Creditor’s statutory demand issued to Global

  1. By the Global Demand, WYI claimed an amount of $28,490, which was described in the schedule as an amount payable by Global comprising of unpaid invoices dated 15 May 2015. The Global Demand was also verified by an affidavit of Mr Dimitriou dated 30 August 2016. On 1 September 2016, WYI also brought proceedings in the District Court of New South Wales against, inter alia, Global. Paragraph 14 of the Statement of Claim filed in those proceedings identified a claim for $28,490 in respect of accounting and business services provided to Global, the same amount as was claimed by the Global Demand. Paragraph 22 of that Statement of Claim pleaded that Global had engaged WYI on or about 13 June 2012, although it again did not specify the terms of that engagement. The balance of the amount claimed against Global appears to relate to alleged guarantees by Global of amounts due by other parties, including Modern. A default judgment was subsequently given in favour of WYI and against Global in the District Court proceedings and then set aside as noted above. Global filed its Defence in the District Court proceedings on 9 November 2016, which denies liability for charges for legal, conveyancing, tax or credit work on the basis that WYI is not entitled to provide such work and again pleads an agreement for the provision of accounting and bookkeeping services by WYI for the amount of $10,000 per year.
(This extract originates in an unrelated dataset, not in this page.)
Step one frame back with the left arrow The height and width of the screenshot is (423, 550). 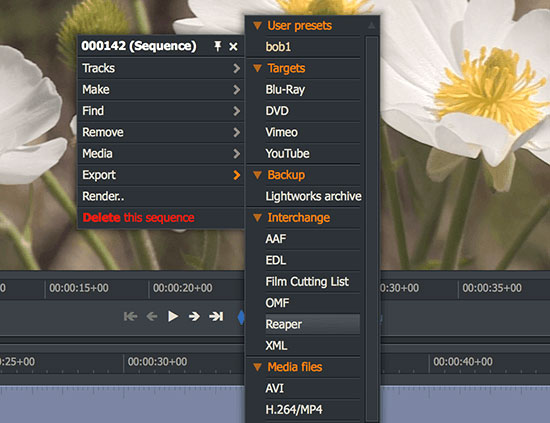tap(152, 317)
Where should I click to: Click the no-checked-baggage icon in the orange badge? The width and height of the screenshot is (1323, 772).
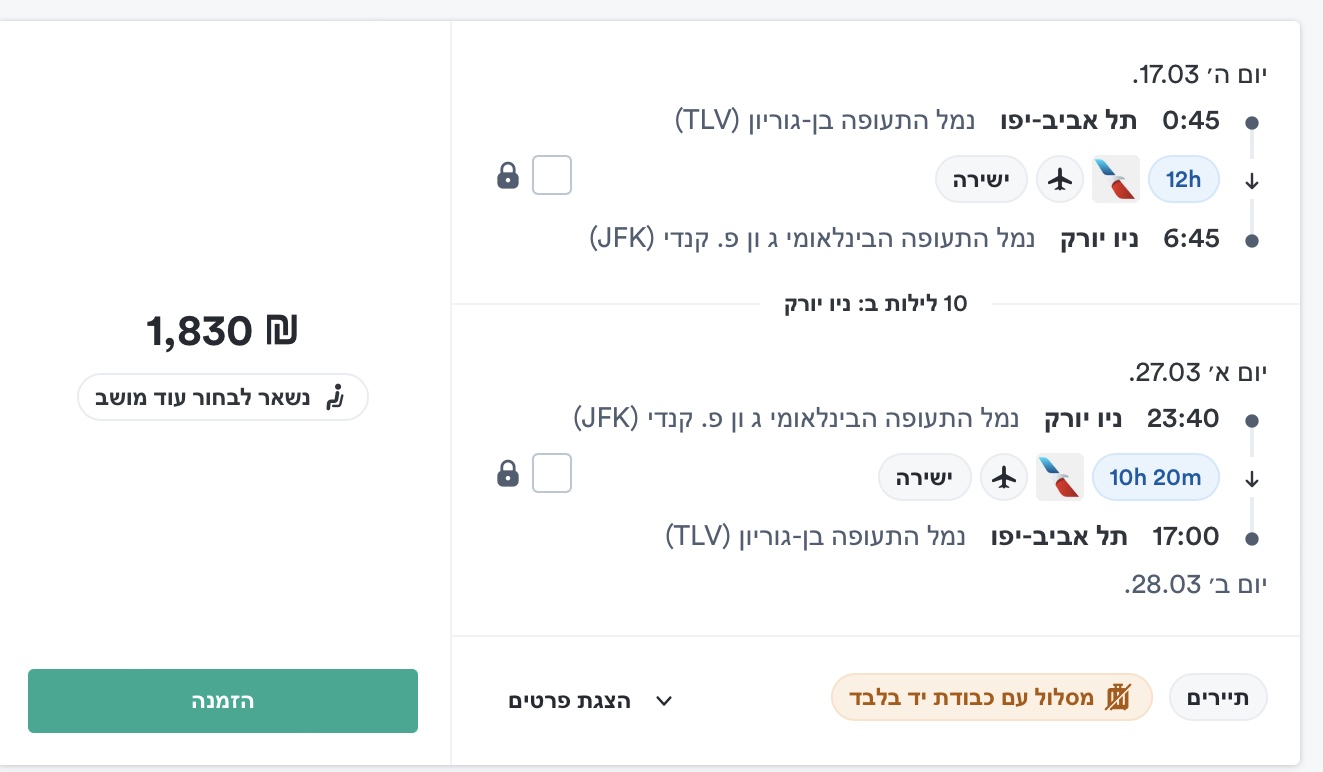[x=1116, y=698]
  2. Global filed its application to set aside the Global Demand issued to it on 19 September 2016, initially relying on a genuine dispute under s 459H of the Corporations Act. The basis of the application to set aside the Global Demand was extended, by Amended Originating Process filed on 5 October 2016, also to rely on s 459J(1)(b) of the Corporations Act. Global contended that the Global Demand constituted an abuse of process, so far as the debt claimed was the subject matter of dispute in the proceedings brought by WYI against Global in the District Court of New South Wales.

  3. Global relies, in that application, on an affidavit of Mr Barakat, who says that he is director of Global, in similar terms to his affidavit in support of the application to set aside the First Modern Demand issued by WYI to Modern. That affidavit also refers to the conversation alleged to have taken place with Mr Dimitriou, relating to the engagement of WYI on the basis of an annual fee of $10,000, and Mr Barakat indicates that he again does not recall (but does not deny) the signature of written costs agreements relating to Global. Mr Barakat also refers to his email dated 18 August 2016, and it was apparent at least from that date that there was a dispute as to the invoices issued to Global. Mr Barakat’s affidavit in respect of the Global Demand also identified disputes as to amounts claimed in numerous individual invoices. It is also not necessary for me to address those disputes given the views which I have formed on other grounds, and it is not appropriate for me to do so where those issues are likely to require determination in the proceedings in the District Court of New South Wales. WYI relied on Mr Dimitriou’s affidavit evidence, to which I have referred above, in response.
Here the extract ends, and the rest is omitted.